REQUIREMENT: Only one stretch of the listing below is wanted. Give it again exactly, from the line with "Open Alert Filter Settings tool item" through the line with "The width and".

DATA FOR PROCESSING:
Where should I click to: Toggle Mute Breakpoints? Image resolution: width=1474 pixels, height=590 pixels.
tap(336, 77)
...
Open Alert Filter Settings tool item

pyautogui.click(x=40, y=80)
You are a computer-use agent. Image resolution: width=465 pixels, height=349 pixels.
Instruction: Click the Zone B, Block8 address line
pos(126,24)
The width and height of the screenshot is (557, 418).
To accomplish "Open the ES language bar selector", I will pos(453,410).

REPLY:
Open Alert Filter Settings tool item

pyautogui.click(x=40, y=80)
You are a computer-use agent. Image resolution: width=465 pixels, height=349 pixels.
Instruction: Click the Zone B, Block8 address line
pos(126,24)
The width and height of the screenshot is (557, 418).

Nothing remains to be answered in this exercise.